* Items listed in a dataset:
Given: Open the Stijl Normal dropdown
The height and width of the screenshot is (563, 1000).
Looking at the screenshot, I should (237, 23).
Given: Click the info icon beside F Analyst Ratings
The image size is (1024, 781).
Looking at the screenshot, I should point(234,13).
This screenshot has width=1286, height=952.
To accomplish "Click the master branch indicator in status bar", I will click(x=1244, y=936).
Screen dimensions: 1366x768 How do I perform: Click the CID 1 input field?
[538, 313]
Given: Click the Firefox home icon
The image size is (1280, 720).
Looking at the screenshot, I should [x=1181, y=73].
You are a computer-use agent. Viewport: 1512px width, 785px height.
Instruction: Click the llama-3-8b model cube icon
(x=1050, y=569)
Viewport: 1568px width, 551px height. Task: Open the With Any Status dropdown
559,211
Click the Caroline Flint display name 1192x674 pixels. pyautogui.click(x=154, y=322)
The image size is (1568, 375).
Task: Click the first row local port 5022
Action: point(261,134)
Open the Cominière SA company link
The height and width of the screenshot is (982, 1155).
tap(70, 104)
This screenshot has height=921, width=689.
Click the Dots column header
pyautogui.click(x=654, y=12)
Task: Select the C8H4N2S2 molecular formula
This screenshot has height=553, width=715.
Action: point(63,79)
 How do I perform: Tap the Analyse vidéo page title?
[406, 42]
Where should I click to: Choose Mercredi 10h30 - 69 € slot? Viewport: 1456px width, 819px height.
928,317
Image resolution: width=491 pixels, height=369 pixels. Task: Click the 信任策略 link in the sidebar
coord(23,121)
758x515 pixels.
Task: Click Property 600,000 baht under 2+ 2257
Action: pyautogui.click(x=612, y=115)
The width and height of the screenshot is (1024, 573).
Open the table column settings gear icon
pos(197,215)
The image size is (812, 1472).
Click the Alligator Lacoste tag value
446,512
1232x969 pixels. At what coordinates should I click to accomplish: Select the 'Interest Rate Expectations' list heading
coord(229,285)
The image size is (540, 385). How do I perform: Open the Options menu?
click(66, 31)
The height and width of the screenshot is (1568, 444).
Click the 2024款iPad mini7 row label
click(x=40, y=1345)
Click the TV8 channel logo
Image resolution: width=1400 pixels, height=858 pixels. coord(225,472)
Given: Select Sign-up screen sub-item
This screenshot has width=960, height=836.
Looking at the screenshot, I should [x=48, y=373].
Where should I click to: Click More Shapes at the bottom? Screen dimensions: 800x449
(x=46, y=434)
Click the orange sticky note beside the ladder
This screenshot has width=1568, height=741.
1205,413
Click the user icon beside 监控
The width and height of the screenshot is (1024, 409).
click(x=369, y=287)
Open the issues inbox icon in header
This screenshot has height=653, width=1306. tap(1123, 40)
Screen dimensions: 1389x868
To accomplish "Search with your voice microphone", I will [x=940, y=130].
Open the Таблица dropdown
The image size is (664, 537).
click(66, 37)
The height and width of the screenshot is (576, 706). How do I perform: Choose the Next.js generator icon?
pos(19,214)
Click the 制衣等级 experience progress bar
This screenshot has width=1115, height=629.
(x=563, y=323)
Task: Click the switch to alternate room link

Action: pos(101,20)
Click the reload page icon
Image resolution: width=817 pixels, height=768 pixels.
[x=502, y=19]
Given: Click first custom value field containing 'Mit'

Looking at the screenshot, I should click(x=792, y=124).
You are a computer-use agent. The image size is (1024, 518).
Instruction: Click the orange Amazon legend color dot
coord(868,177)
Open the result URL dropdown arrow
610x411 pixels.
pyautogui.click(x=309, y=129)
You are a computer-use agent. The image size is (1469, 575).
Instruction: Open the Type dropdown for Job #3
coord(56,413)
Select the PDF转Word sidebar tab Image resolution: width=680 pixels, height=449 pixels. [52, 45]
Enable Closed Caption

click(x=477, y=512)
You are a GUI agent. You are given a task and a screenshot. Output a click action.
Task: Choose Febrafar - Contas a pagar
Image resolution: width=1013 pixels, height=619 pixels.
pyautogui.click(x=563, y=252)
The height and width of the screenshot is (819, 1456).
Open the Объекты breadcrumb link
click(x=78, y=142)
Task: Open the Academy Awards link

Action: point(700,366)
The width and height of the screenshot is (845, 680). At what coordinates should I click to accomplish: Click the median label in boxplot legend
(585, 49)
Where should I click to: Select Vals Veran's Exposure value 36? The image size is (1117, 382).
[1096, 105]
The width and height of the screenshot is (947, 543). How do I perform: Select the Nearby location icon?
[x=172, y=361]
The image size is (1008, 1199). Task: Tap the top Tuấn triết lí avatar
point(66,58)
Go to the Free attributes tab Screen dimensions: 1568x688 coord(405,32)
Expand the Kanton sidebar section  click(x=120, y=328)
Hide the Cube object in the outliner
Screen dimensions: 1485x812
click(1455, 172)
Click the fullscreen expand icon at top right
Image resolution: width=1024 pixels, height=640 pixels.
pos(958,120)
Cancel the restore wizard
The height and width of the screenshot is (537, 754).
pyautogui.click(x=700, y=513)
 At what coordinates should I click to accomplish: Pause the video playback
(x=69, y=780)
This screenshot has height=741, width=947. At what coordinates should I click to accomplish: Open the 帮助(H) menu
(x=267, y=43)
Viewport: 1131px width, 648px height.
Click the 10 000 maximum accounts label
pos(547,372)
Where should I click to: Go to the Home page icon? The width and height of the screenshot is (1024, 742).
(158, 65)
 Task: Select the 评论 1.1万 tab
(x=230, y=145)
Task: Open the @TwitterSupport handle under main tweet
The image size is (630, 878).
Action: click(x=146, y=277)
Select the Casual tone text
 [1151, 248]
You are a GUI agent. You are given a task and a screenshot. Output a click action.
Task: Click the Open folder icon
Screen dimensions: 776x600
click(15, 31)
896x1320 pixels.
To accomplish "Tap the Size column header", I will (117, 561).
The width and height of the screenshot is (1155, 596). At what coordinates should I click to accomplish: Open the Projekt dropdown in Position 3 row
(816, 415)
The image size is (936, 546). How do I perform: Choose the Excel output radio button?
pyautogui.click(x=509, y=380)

* Exercise:
Output only an exact transcription of the lines above from the one with "Instruction: Click the llama-3-8b" up to and including the one with "Open the Cominière SA company link".

* Response area:
Instruction: Click the llama-3-8b model cube icon
(x=1050, y=569)
Viewport: 1568px width, 551px height. Task: Open the With Any Status dropdown
559,211
Click the Caroline Flint display name 1192x674 pixels. pyautogui.click(x=154, y=322)
The image size is (1568, 375).
Task: Click the first row local port 5022
Action: point(261,134)
Open the Cominière SA company link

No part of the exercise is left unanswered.